**Directive 1:** Why, according to the article on the Lough Derg water plan below, did the Minister for Planning order an independent evaluation of the project?

*Parteen Weir. Photograph: Aerial Video & Photo Production

Pressure is being put on the Department of Planning and Irish Water to scrap plans of extracting water from Lough Derg to be then transferred to Dublin.

A joint motion from Cllr Cathal Crowe (FF), Cllr Ian Lynch (IND), Cllr Cillian Murphy (FF), Cllr Bill Chambers (FF) and Cllr Pat Hayes at the January meeting of Clare County Council demanded “a full abandonment of all plans to extract water from Lough Derg, for consumption in Dublin City & environs, until such time as the basic water and sewage needs of the communities of Clare have been met”.

Last January, Minister for Planning Eoghan Murphy ordered an independent evaluation of the project by the Commission for Regulation of Utilities (CRU). The review which was due to take a year was ordered after criticism of its cost, effects on the Shannon system and a failure to address Dublin’s chronic water leakage.

Cathaoirleach of the local authority, Cllr Crowe said the 170km long pipeline “would connect the Parteen basis on Lough Derg with Peamount Reservoir” and have the capacity to carry 330 million litres of water per day at a cost €1.3bn. He labelled it as “misguided expenditure of tax payers money” and referenced Dublin City’s “leak rate of 57 percent” which is “the worst” of all European capital cities.

He added, “I don’t think Irish Water and the government fully grasp that some of the most basic water and sewage facilities are still absent in Clare. Just a few miles from Lough Derg we have the villages of Broadford and O’Briensbridge without mains sewers, with sewage effluent making its way directly into Doon Lake and the River Shannon respectively. Then further back the road there’s the town of Tulla where during the summer drought of 2018 many residents experienced prolonged water rationing”.

“Money spent on this pipeline should be spent on fixing water in Co Clare,” Cllr Lynch commented as he referred to the “irony” their discussion came days after “large portion” of West Clare was without water.

Irish Water were encouraged to focus instead “on the mundane work of fixing leaky pipes rather than chasing a national infrastructural project” by Cllr Cillian Murphy. “Spending €1.3bn on pumping money from Lough Derg to Dublin would appear to be the quintessential joke, it would be funny if it wasn’t true. The project is based on the flawed premise that Dublin has a water supply problem it doesn’t, it has one of the biggest water leak problems in Europe. Spending this money will not fix the leak, pipes will have to be fixed in next couple of years”.

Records

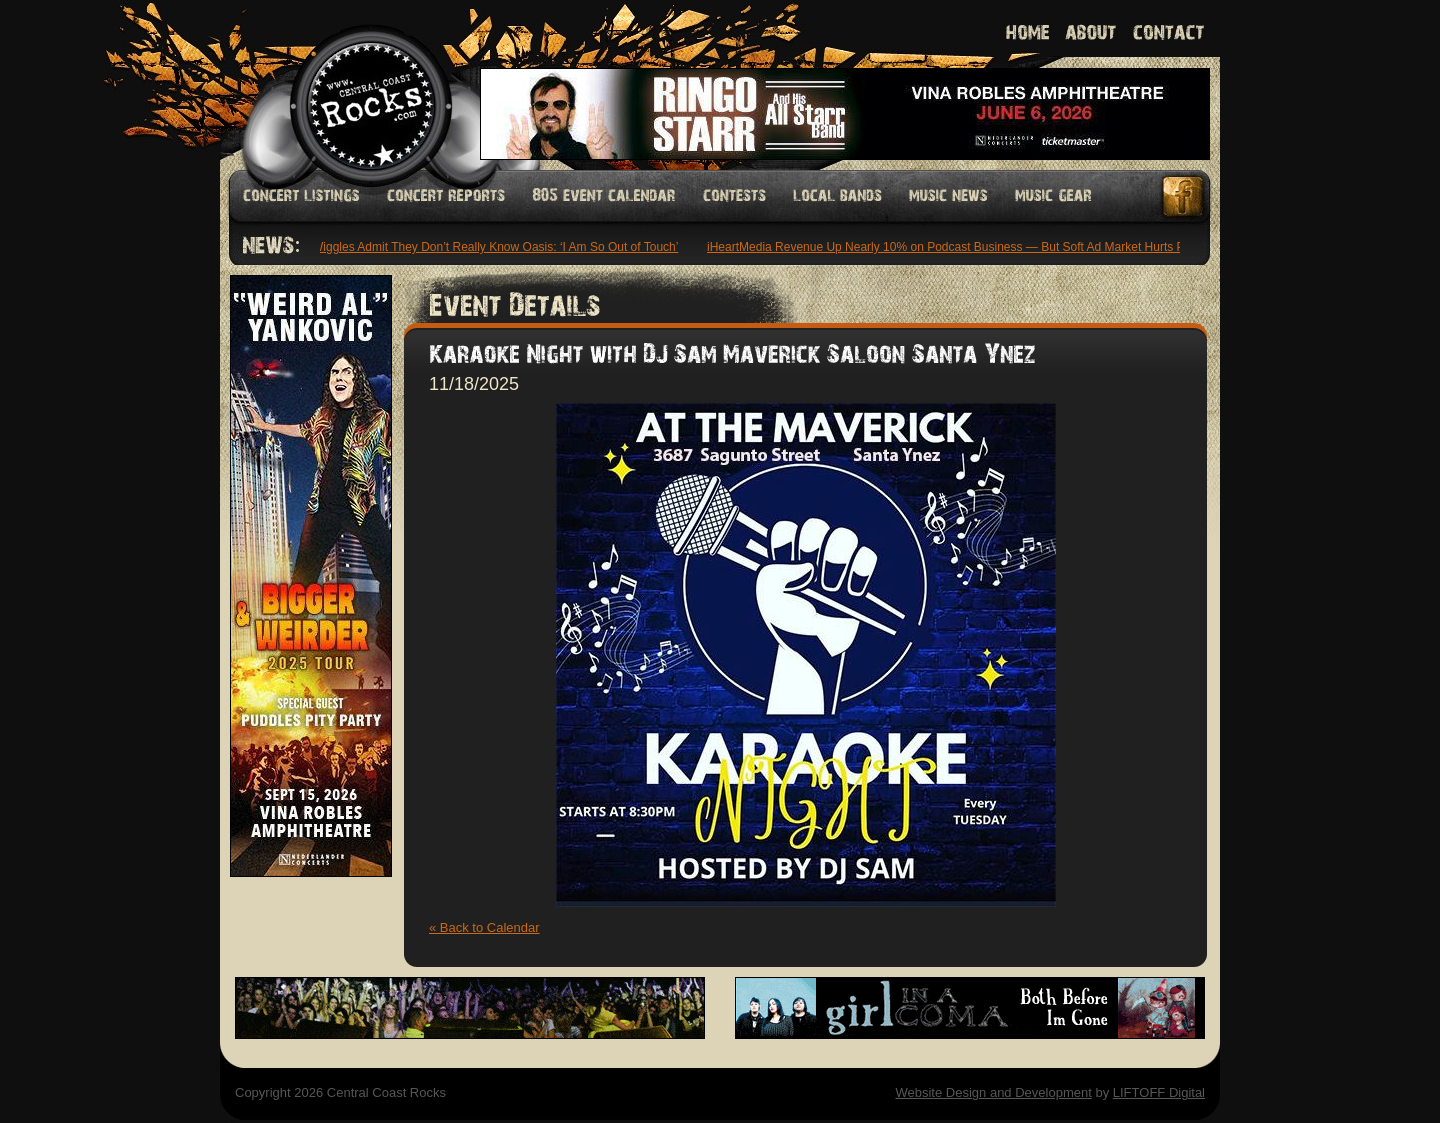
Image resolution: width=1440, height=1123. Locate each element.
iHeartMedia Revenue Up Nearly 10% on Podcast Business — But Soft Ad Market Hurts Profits (963, 247)
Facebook (1184, 196)
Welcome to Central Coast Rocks (347, 84)
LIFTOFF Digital (1159, 1092)
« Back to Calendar (484, 927)
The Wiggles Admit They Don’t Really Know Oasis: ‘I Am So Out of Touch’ (487, 247)
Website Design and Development (993, 1092)
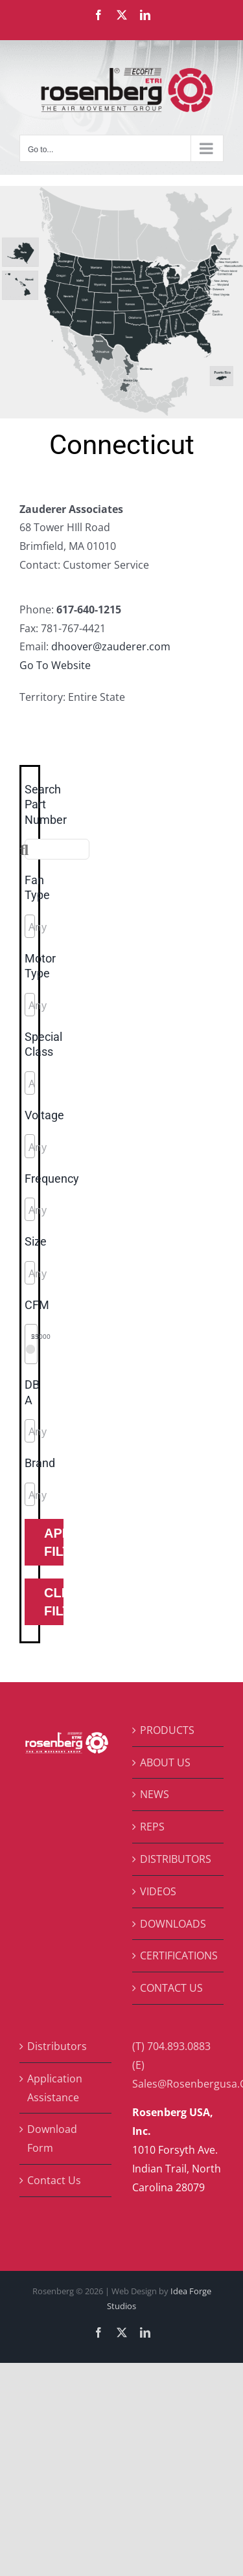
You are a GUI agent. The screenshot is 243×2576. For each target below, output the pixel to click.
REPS (152, 1826)
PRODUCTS (167, 1730)
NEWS (154, 1794)
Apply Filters (54, 1542)
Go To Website (55, 665)
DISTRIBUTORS (175, 1859)
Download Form (52, 2138)
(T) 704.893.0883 (171, 2046)
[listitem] (20, 253)
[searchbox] (87, 927)
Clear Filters (54, 1602)
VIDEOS (158, 1891)
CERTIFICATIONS (179, 1955)
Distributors (57, 2046)
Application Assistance (54, 2087)
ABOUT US (165, 1762)
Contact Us (54, 2180)
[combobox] (30, 926)
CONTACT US (171, 1988)
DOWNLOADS (173, 1924)
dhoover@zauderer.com (110, 646)
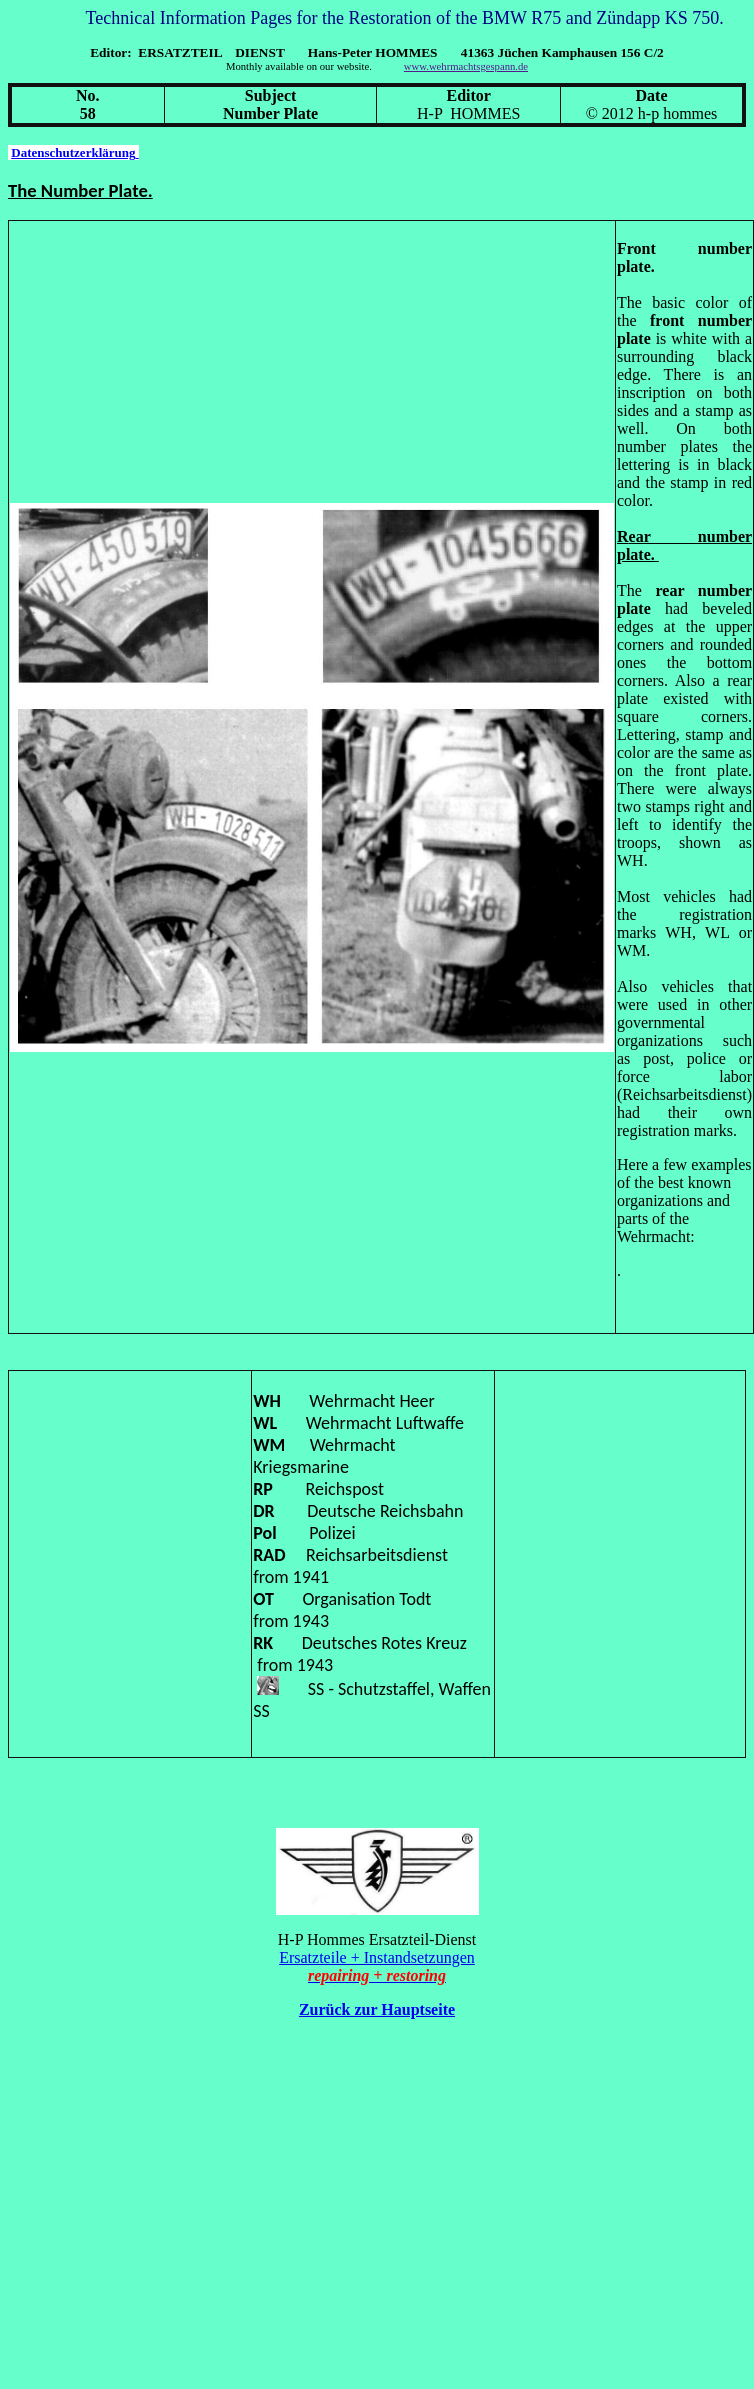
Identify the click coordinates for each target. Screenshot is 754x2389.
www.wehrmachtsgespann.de (466, 66)
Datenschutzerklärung (74, 152)
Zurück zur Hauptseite (377, 2009)
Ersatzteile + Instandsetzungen (377, 1957)
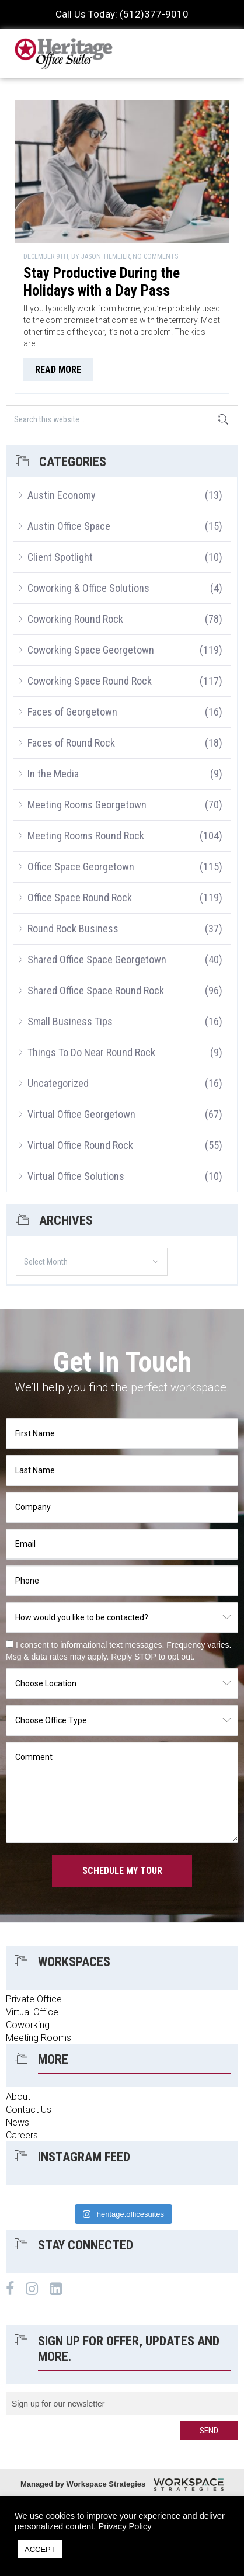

**Directive 2:** How many lines of the records contain the word "each"?

**Full output 1:** He ordered the review after the project was criticized for its cost, its effects on the Shannon system, and its failure to address Dublin's chronic water leakage.

**Full output 2:** 3